Aggarwal Suruchi, Banerjee Sanjay K, Talukdar Narayan Chandra, Yadav Amit Kumar
Translational Health Science and Technology Institute, NCR Biotech Science Cluster, Faridabad, India.
Division of Life Sciences, Institute of Advanced Study in Science and Technology, Guwahati, India.
Front Genet. 2020 Apr 30;11:356. doi: 10.3389/fgene.2020.00356. eCollection 2020.
Sirtuins are protein deacetylases that play a protective role in cardiovascular diseases (CVDs), as well as many other diseases. Absence of sirtuins can lead to hyperacetylation of both nuclear and mitochondrial proteins leading to metabolic dysregulation. The protein post-translational modifications (PTMs) are known to crosstalk among each other to bring about complex phenotypic outcomes. Various PTM types such as acetylation, ubiquitination, and phosphorylation, and so on, drive transcriptional regulation and metabolism, but such crosstalks are poorly understood. We integrated protein-protein interactions (PPI) and PTMs from several databases to integrate information on 1,251 sirtuin-interacting proteins, of which 544 are associated with cardiac diseases. Based on the ∼100,000 PTM sites obtained for sirtuin interactors, we observed that the frequency of PTM sites (83 per protein), as well as PTM types (five per protein), is higher than the global average for human proteome. We found that ∼60-70% PTM sites fall into ordered regions. Approximately 83% of the sirtuin interactors contained at least one competitive crosstalk () site, with half of the sites occurring in CVD-associated proteins. A large proportion of identified crosstalk sites were observed for acetylation and ubiquitination competition. We identified 614 proteins containing PTM hotspots (≥5 PTM sites) and 133 proteins containing crosstalk hotspots (≥3 crosstalk sites). We observed that a large proportion of disease-associated sequence variants were found in PTM motifs of CVD proteins. We identified seven proteins (TP53, LMNA, MAPT, ATP2A2, NCL, APEX1, and HIST1H3A) containing disease-associated variants in PTM and crosstalk hotspots. This is the first comprehensive bioinformatics analysis on sirtuin interactors with respect to PTMs and their crosstalks. This study forms a platform for generating interesting hypotheses that can be tested for a deeper mechanistic understanding gained or derived from big-data analytics.

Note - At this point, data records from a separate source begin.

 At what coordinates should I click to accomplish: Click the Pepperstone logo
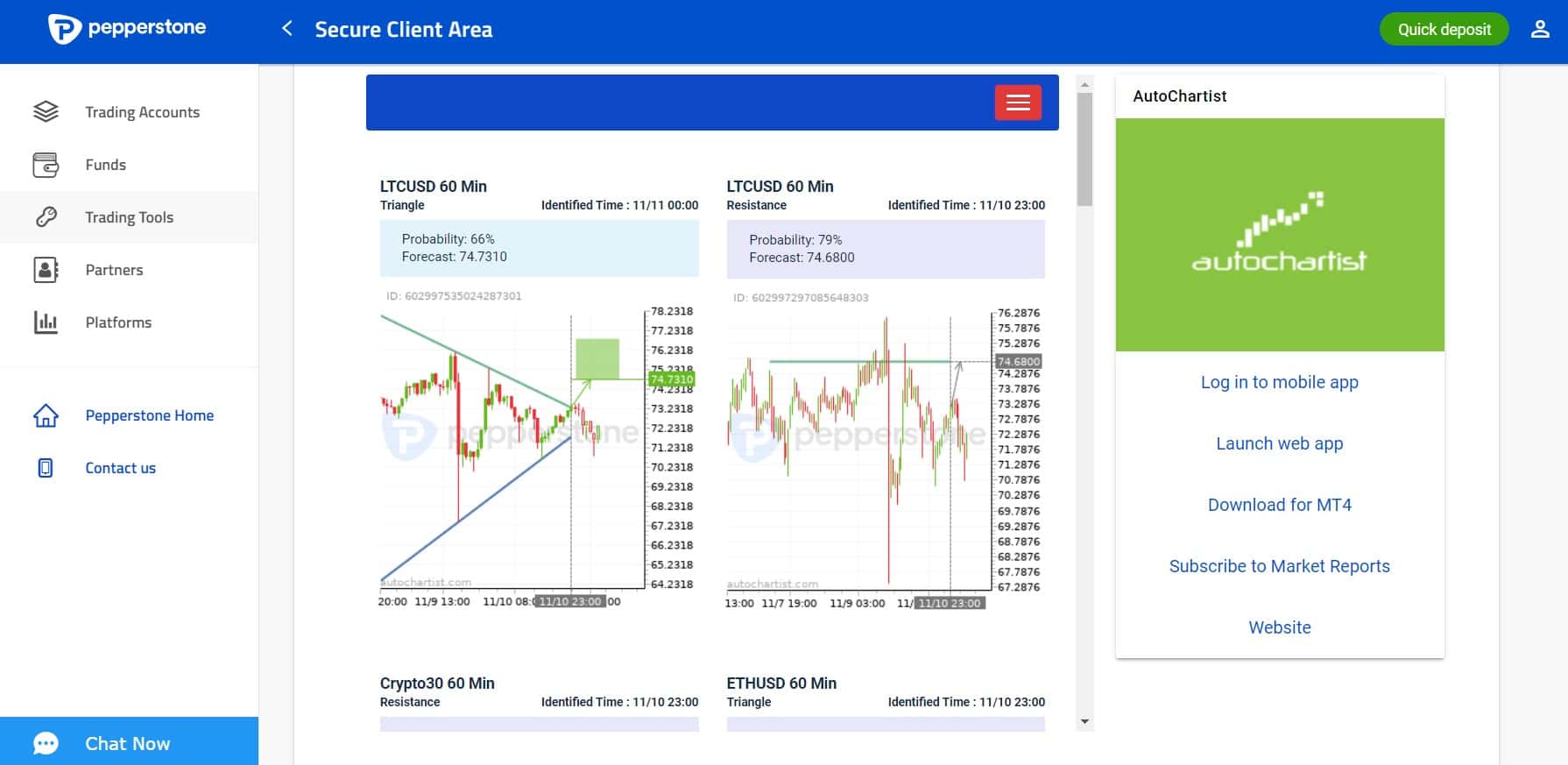127,28
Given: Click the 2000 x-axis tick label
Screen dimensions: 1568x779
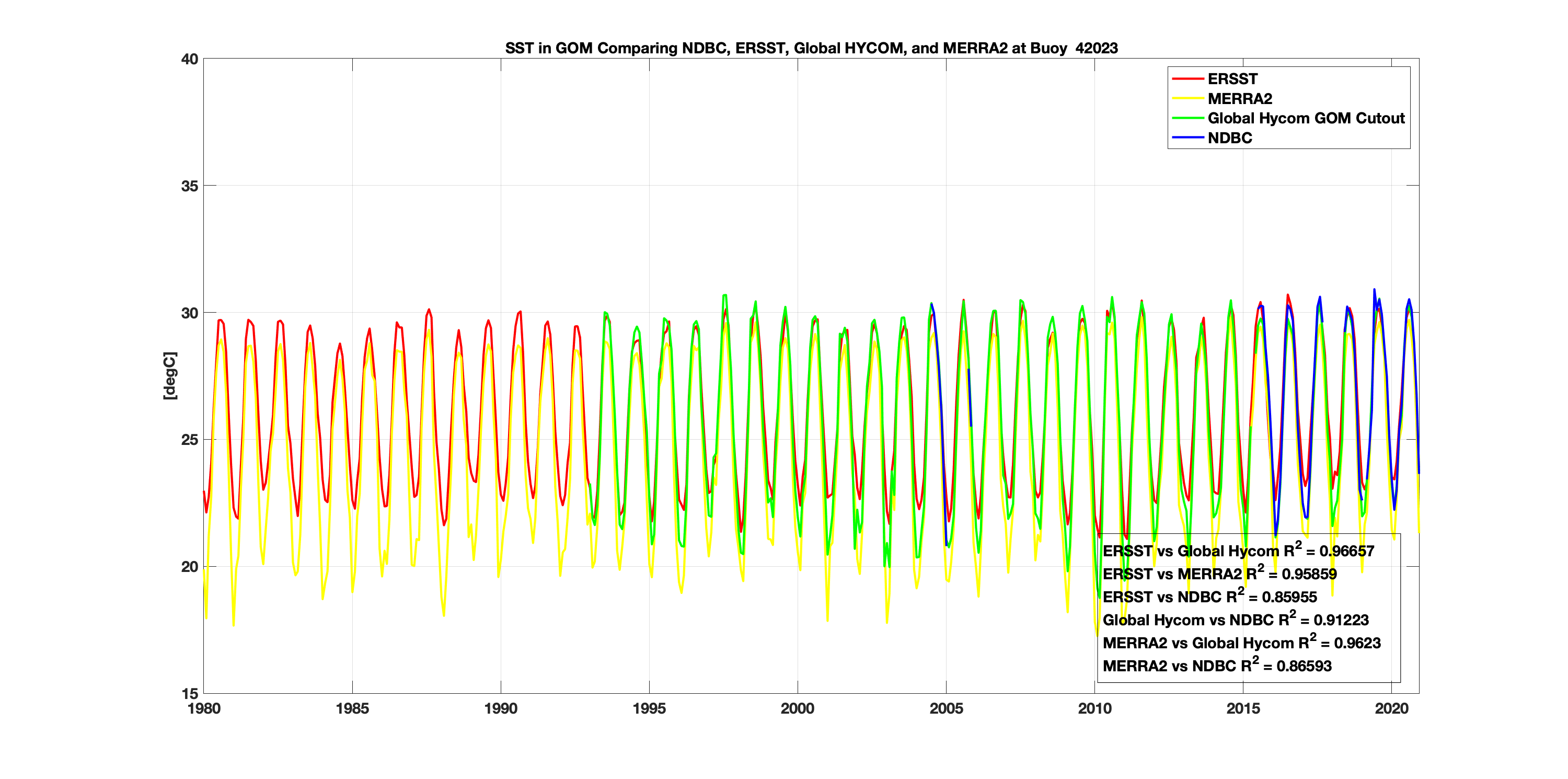Looking at the screenshot, I should point(798,708).
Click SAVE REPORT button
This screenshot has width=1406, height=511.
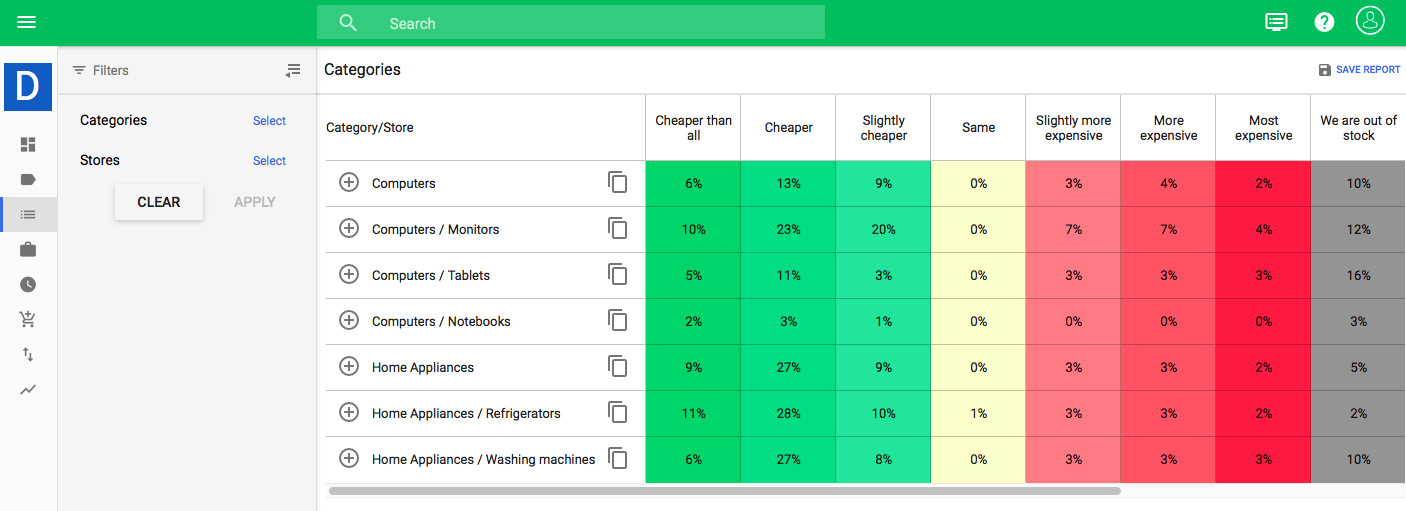coord(1359,70)
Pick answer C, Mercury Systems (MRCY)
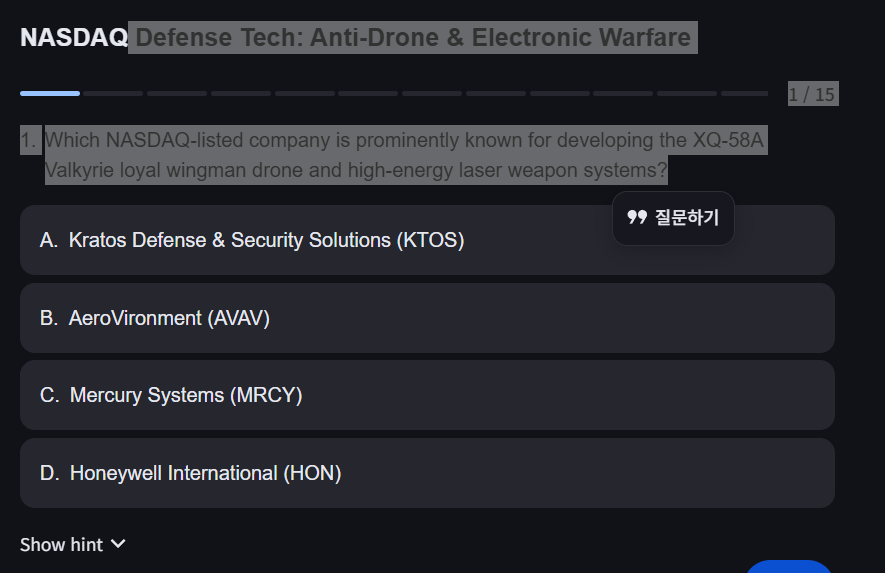 coord(427,395)
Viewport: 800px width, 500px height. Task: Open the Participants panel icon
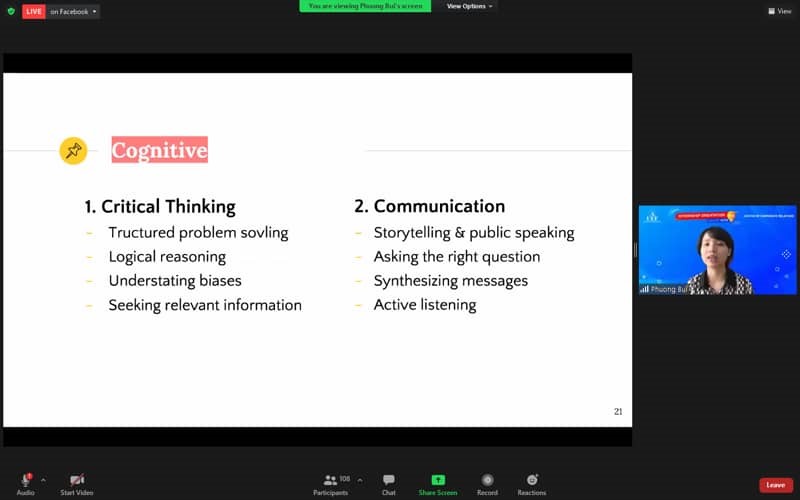click(x=330, y=480)
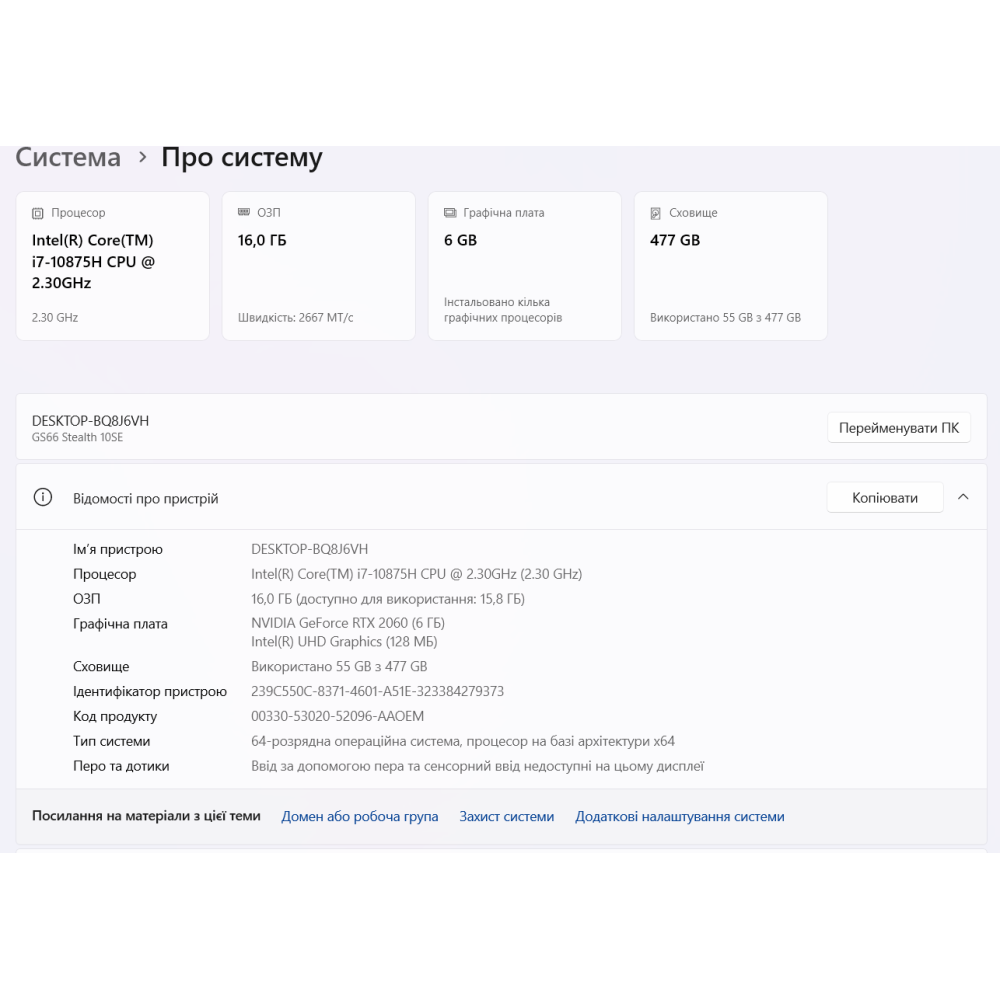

沉默调节蛋白是蛋白质去乙酰化酶,在心血管疾病(CVD)以及许多其他疾病中发挥保护作用。沉默调节蛋白的缺失会导致核蛋白和线粒体蛋白的过度乙酰化,从而导致代谢失调。已知蛋白质翻译后修饰(PTM)之间会相互作用,从而产生复杂的表型结果。各种PTM类型,如乙酰化、泛素化和磷酸化等,驱动转录调控和代谢,但这种相互作用还知之甚少。我们整合了来自多个数据库的蛋白质-蛋白质相互作用(PPI)和PTM,以整合关于1251个与沉默调节蛋白相互作用的蛋白质的信息,其中544个与心脏疾病相关。基于为沉默调节蛋白相互作用分子获得的约100,000个PTM位点,我们观察到PTM位点的频率(每个蛋白质83个)以及PTM类型(每个蛋白质5种)高于人类蛋白质组的全球平均水平。我们发现约60-70%的PTM位点位于有序区域。大约83%的沉默调节蛋白相互作用分子包含至少一个竞争性相互作用()位点,其中一半的位点出现在与CVD相关的蛋白质中。在乙酰化和泛素化竞争中观察到很大比例的已鉴定相互作用位点。我们鉴定出614个含有PTM热点(≥5个PTM位点)的蛋白质和133个含有相互作用热点(≥3个相互作用位点)的蛋白质。我们观察到在CVD蛋白质的PTM基序中发现了很大比例的疾病相关序列变异。我们鉴定出7种蛋白质(TP53、LMNA、MAPT、ATP2A2、NCL、APEX1和HIST1H3A)在PTM和相互作用热点中含有疾病相关变异。这是首次关于沉默调节蛋白相互作用分子在PTM及其相互作用方面的全面生物信息学分析。这项研究形成了一个平台,用于产生有趣的假设,这些假设可用于进行测试,以从大数据分析中获得或推导更深入的机制理解。